Dierks Bentley’s Beers on Me Tour Brings Boundless Energy to Nashville’s Bridgestone Arena
In the 19 years since the release of his self-titled debut album, Dierks Bentley has gone through many moments of musical evolution. After first making his mark with "What Was I Thinkin,'" he's continued to experiment, shifting from romantic ballads to party anthems and bluegrass stompers. When Bentley strolled onto the Bridgestone Arena stage on Friday (Aug. 26) for his Beers on Me Tour stop in Nashville, the country hitmaker made a conscious effort to perform tracks from each of those creative chapters.
His two-hour-long set served as a curated list of favorites from throughout his career, fittingly kicked off with the twangy charm of his breakout hit "What Was I Thinkin'." From there, he rolled through his Brothers Osborne collaboration "Burning Man" (sans the duo), the anthemic "I Hold On" and "Woman, Amen," which included a visual slideshow tribute featuring many of Bentley's favorite female artists, including Dolly Parton, Loretta Lynn, Trisha Yearwood, Miranda Lambert and the Judds.
Sonically, Bentley served up an impressively strong and consistent performance throughout the lengthy set. It's important to give his backing band, which includes some of country music's most talented players, some much-deserved praise here. The immensely talented Charlie Worsham showed off his own star power with an abbreviated take on the folk spiritual standard "I’m Working on a Building." This served as one of a handful of covers sprinkled into the setlist, which also included a take on Charlie Daniels' "The Devil Went Down to Georgia."
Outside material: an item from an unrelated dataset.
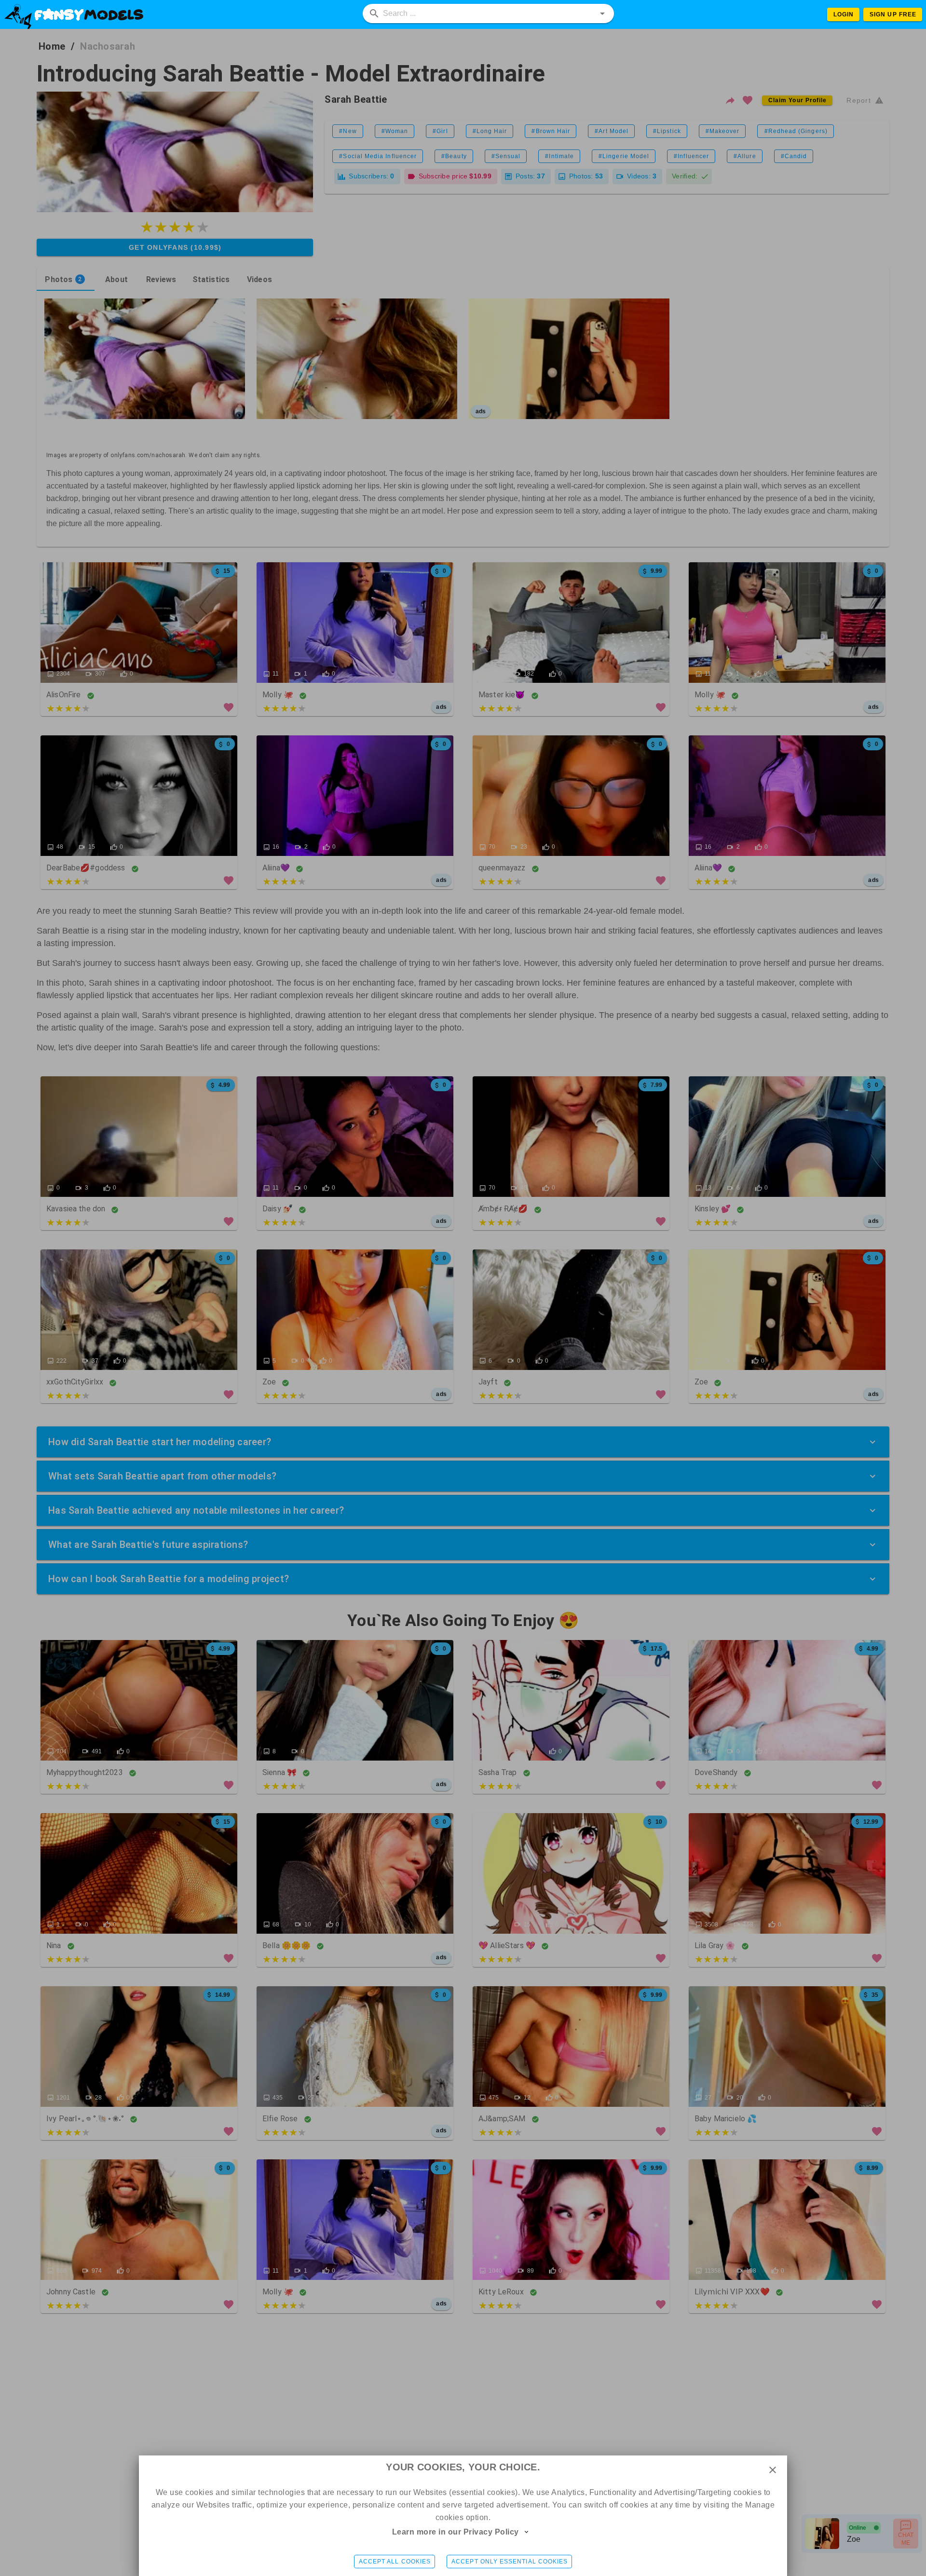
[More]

Bentley also invited his daughters, Evie and Jordan, to help sing a sweet version of Pink's "All I Know So Far," which they previously debuted in Tampa a week earlier. His eight-year-old son, Knox, also took the stage to show off some dance moves during his dad's performance of "Somewhere on a Beach."
All three of Bentley's opening acts — DJ Aydamn, Elvie Shane and Dustin Lynch — also joined him throughout the set, filling the spots usually filled by surprise guest appearances. Lynch even handed out cans of Miller Lite to eager fans while joining in on the drinking anthem "Beers on Me."
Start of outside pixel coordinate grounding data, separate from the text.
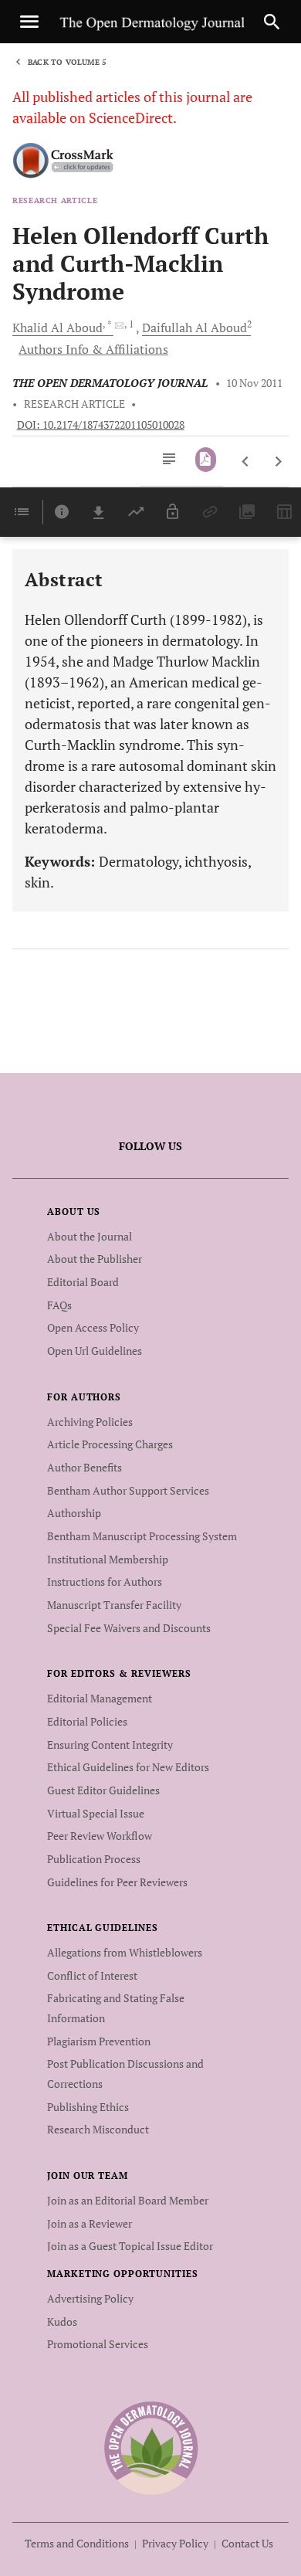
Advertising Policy (90, 2298)
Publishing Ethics (88, 2106)
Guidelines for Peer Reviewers (117, 1882)
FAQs (59, 1305)
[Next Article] (278, 462)
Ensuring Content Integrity (110, 1744)
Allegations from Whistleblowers (124, 1952)
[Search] (271, 21)
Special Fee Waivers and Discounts (129, 1628)
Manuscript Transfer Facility (114, 1604)
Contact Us (247, 2543)
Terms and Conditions (77, 2543)
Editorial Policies (87, 1721)
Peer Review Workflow (99, 1835)
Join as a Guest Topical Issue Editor (130, 2245)
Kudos (62, 2321)
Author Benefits (84, 1467)
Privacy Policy (175, 2543)
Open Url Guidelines (94, 1350)
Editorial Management (99, 1698)
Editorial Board (83, 1281)
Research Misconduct (98, 2129)
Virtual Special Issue (95, 1813)
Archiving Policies (90, 1421)
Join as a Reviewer (89, 2223)
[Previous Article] (245, 462)
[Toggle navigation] (29, 21)
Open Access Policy (93, 1327)
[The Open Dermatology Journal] (151, 2447)
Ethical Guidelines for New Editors (128, 1767)
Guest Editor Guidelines (103, 1790)
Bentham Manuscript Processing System (142, 1536)
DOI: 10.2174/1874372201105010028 (100, 425)
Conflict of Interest (92, 1975)
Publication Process (93, 1858)
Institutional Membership (107, 1559)
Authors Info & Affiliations (93, 349)
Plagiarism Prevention (98, 2041)
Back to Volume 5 (67, 62)
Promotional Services (97, 2344)
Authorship (74, 1512)
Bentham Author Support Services (128, 1490)
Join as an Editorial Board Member (127, 2200)
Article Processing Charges (110, 1444)
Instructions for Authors (104, 1581)
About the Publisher (94, 1258)
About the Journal (89, 1236)
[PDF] (205, 459)
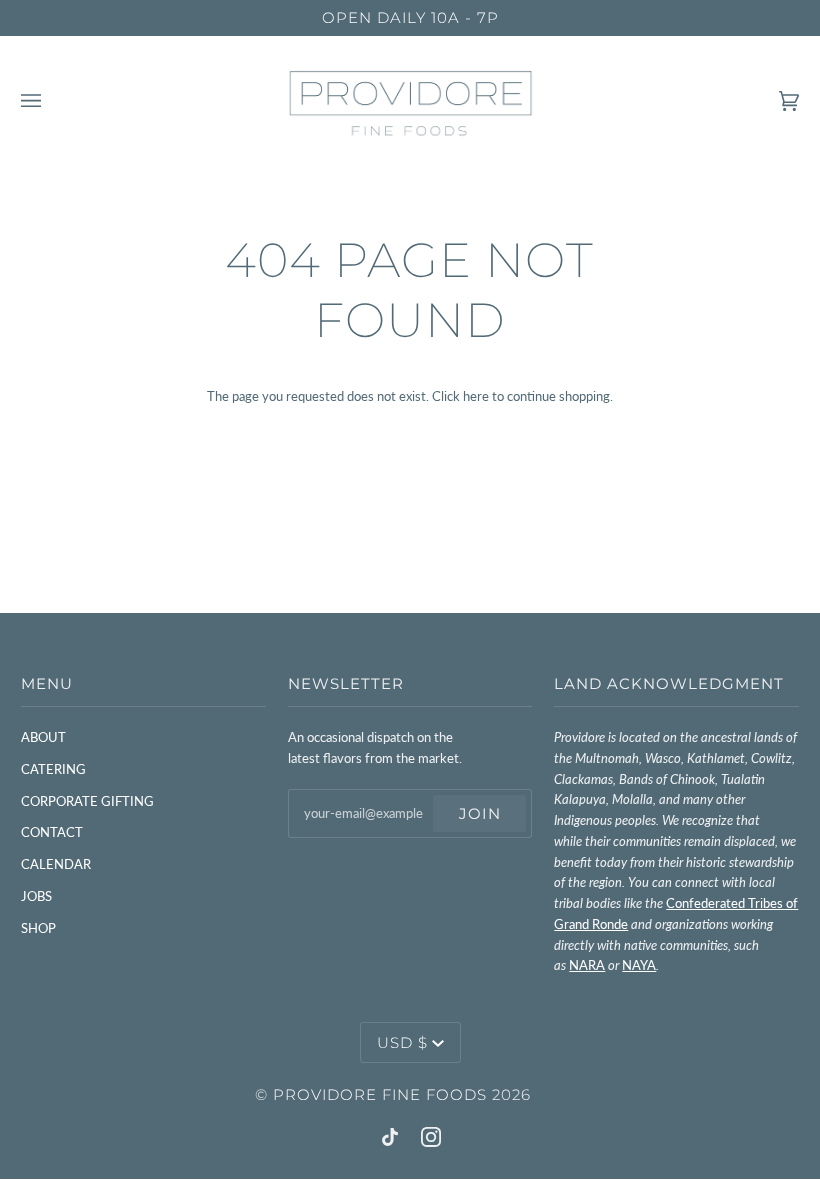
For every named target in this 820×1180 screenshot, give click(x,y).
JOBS (36, 896)
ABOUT (43, 737)
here (476, 396)
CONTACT (52, 832)
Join (480, 813)
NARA (587, 965)
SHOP (38, 928)
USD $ (402, 1042)
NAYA (639, 965)
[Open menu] (51, 101)
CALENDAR (56, 864)
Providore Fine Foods (380, 1094)
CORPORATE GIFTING (87, 801)
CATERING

Notably, Bentley made sure to repeatedly mention that most of his closest country music pals wanted to join him for the event, but were instead out of town on their own summer tours. But what many fans didn't realize was, there was one band willing and ready to close out the night. After toasting the crowd and leading fans in a sing-along of "Drunk on a Plane," Bentley ran off the stage and the lights went dark. In lieu of a regular encore, fans were treated to a guest appearance from the mullet-adorned, '90s country parody band Hot Country Knights.
Bentley transformed into the role of his alter-ego Douglas "Doug" Douglason to perform a rendition of Travis Tritt's "T-R-O-U-B-L-E" before chugging through a sped-up medley of '90s hits that included George Strait's "Blue Clear Sky," the Chicks' "Cowboy Take Me Away" and Lee Ann Womack's "I Hope You Dance." Bentley, then clad in a neon-accented tank top, also crooned part of Garth Brooks' "The Dance" while handing out roses to the entranced (if not somewhat bewildered) crowd.
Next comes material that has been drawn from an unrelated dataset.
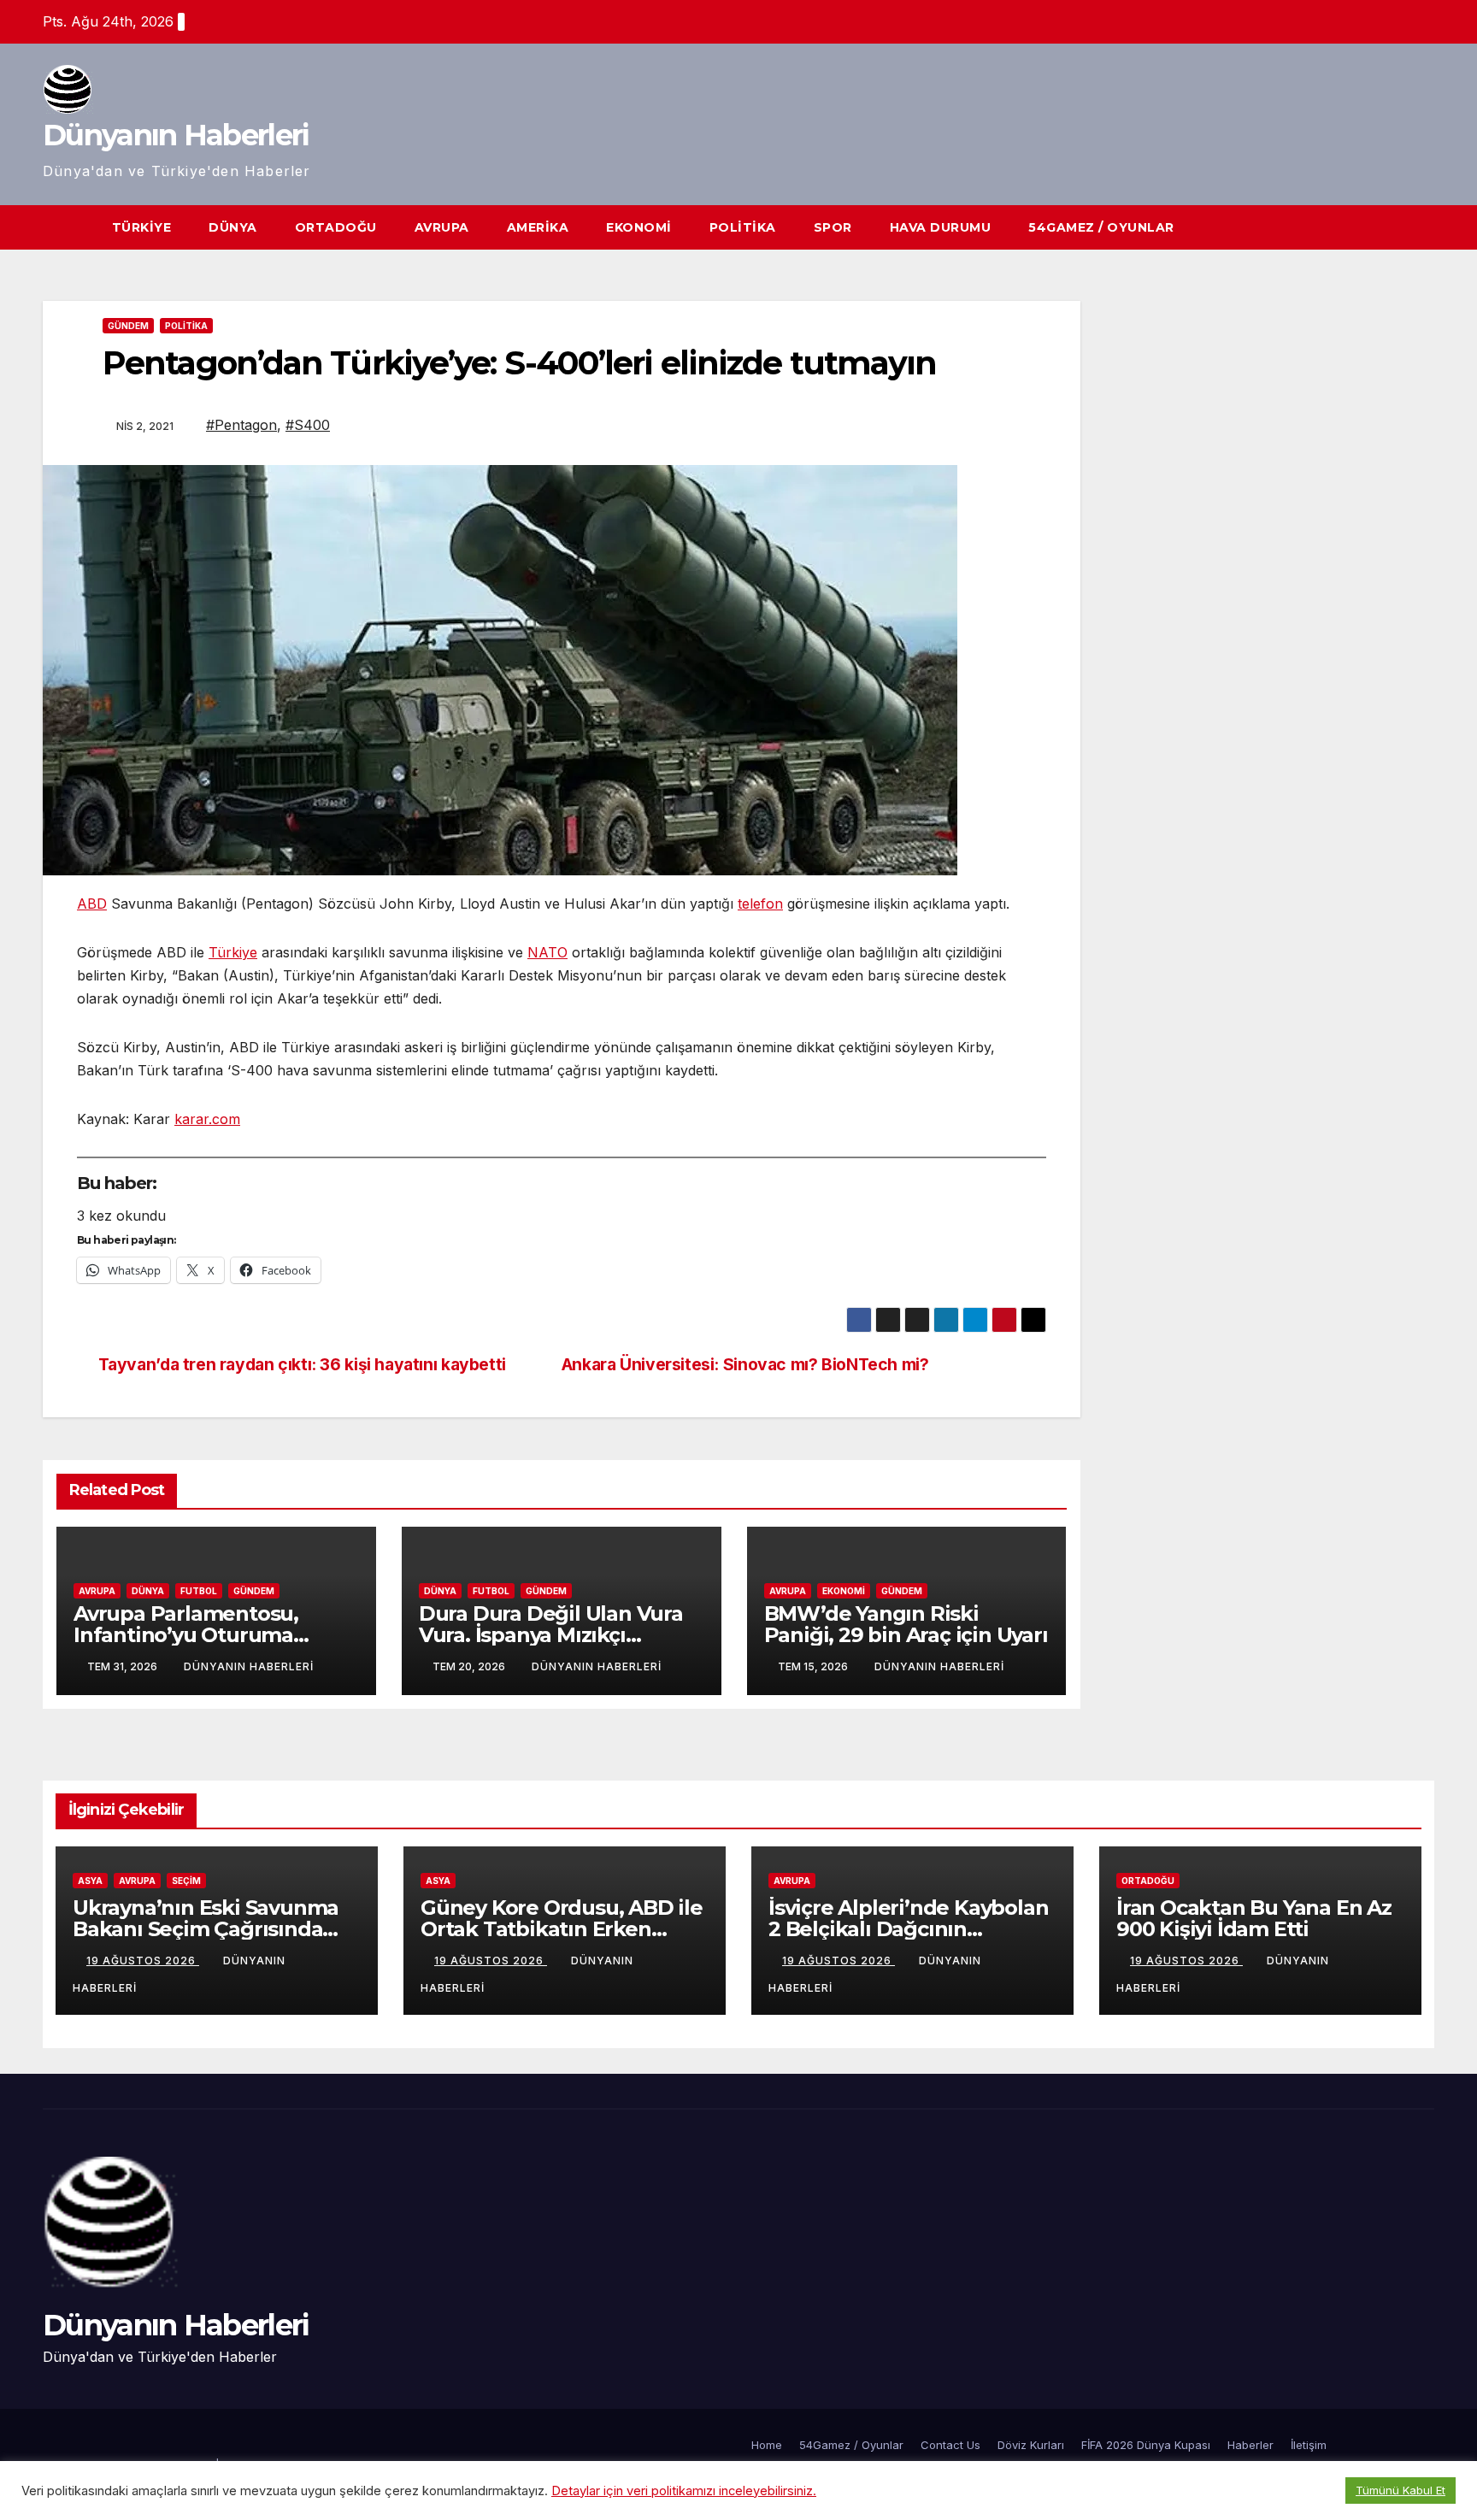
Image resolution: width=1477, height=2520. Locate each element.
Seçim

The Knights closed things out with their own somewhat-chaotic version of Shania Twain's iconic hit, "Man! I Feel Like a Woman," which only emphasized the evening's already-high levels of testosterone. But that obvious dichotomy surely isn't lost on Bentley by any means — it's all part of the joke.
After a quick costume change, Bentley returned to center stage for one last song. His bandmates, still wearing their brightly colored Hot Country Knights attire, gave it their all during their final song, the 2009 No. 1 hit "Sideways."
Through it all, Bentley's energy never faltered. Even the stripped-down, three-part renditions of crowd requests like "Settle for a Slowdown" didn't feel phoned-in or flat. Even with its ebbs and flows, the night's lengthy setlist offered up a little something for everyone while showing off Bentley's ever-widening musical range.